EXERCISE GOAL: While leaving the pictures out, set down only the lines from the one with "This screenshot has width=516, height=387." through the end of the records, exactly as they stand.

■ ■ ■ ■ ■ ■ ■

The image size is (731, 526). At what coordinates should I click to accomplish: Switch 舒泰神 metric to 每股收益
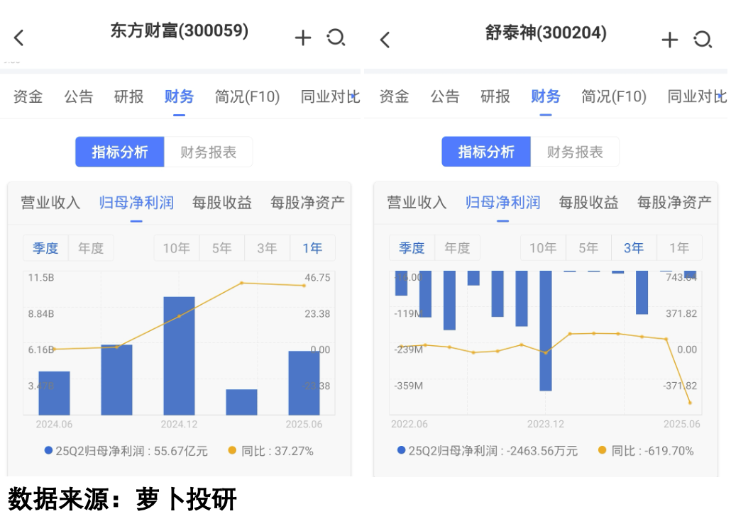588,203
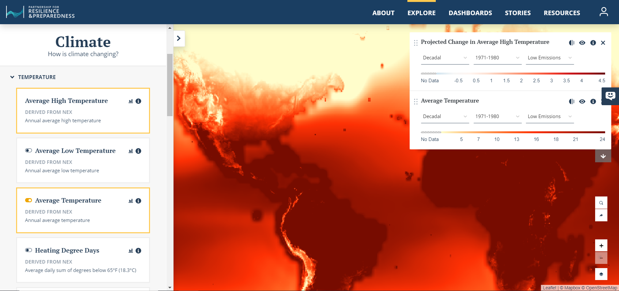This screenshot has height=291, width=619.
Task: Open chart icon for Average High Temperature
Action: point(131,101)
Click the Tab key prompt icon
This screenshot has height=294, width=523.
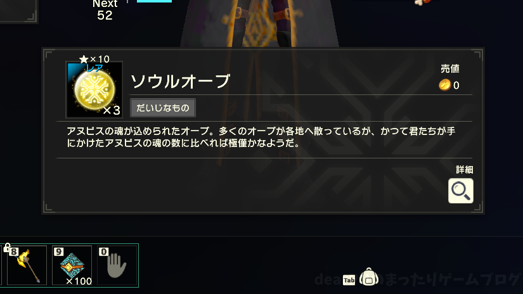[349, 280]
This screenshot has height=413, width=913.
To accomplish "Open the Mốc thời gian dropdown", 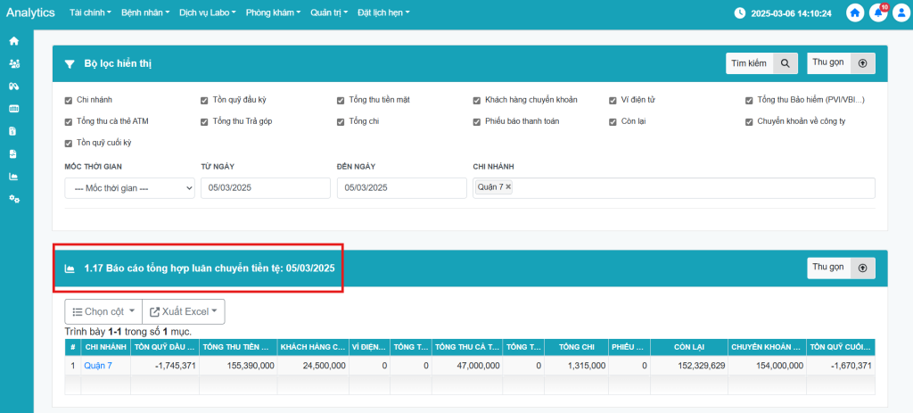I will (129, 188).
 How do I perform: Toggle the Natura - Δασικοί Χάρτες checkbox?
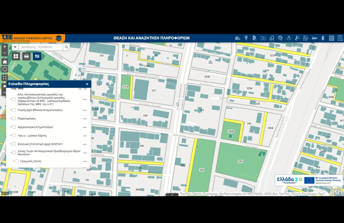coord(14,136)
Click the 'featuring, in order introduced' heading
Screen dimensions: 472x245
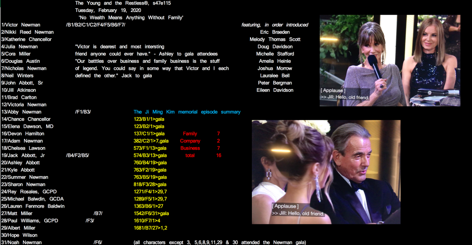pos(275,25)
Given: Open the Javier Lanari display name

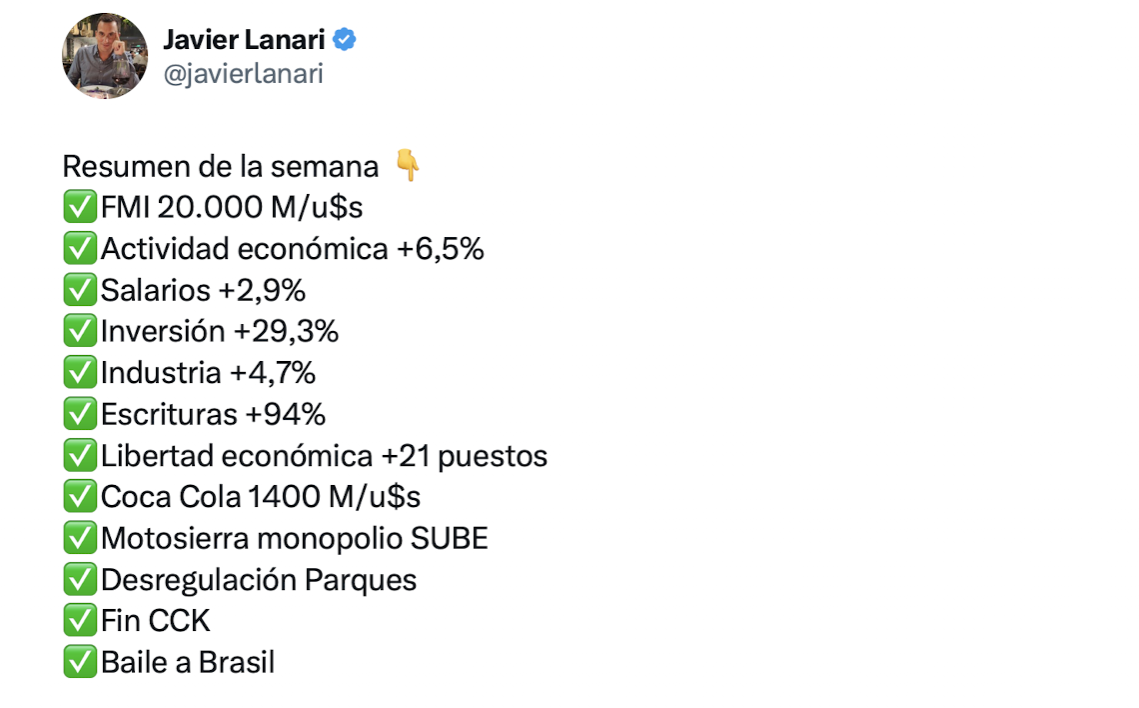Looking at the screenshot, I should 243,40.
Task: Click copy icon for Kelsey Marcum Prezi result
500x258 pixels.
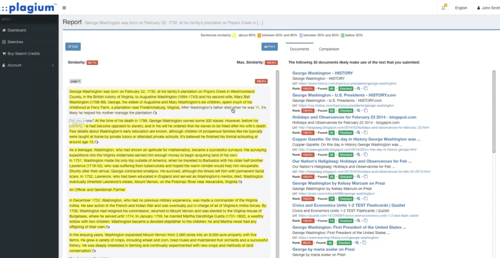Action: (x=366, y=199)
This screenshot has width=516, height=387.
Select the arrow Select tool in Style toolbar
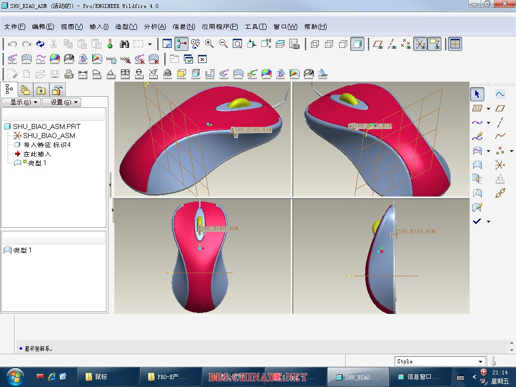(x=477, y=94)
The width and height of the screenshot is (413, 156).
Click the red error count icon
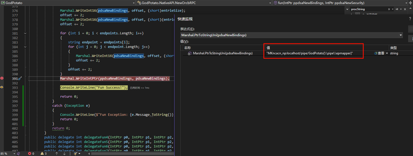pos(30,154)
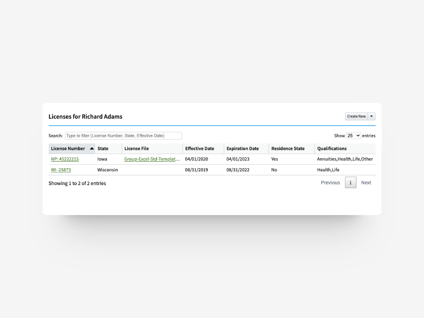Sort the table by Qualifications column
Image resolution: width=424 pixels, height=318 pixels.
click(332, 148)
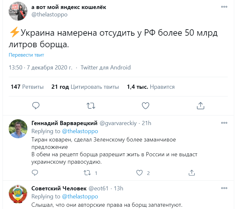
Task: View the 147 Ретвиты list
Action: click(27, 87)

■ ■ ■ ■ ■ ■ ■

TASK ANSWER:
This screenshot has width=516, height=387.
Select the arrow Select tool in Style toolbar
(x=477, y=94)
The width and height of the screenshot is (413, 156).
Click the red error count icon
pos(30,154)
Sort the table by Qualifications column
Image resolution: width=424 pixels, height=318 pixels.
click(332, 148)
Task: View the 147 Ретвиты list
Action: click(27, 87)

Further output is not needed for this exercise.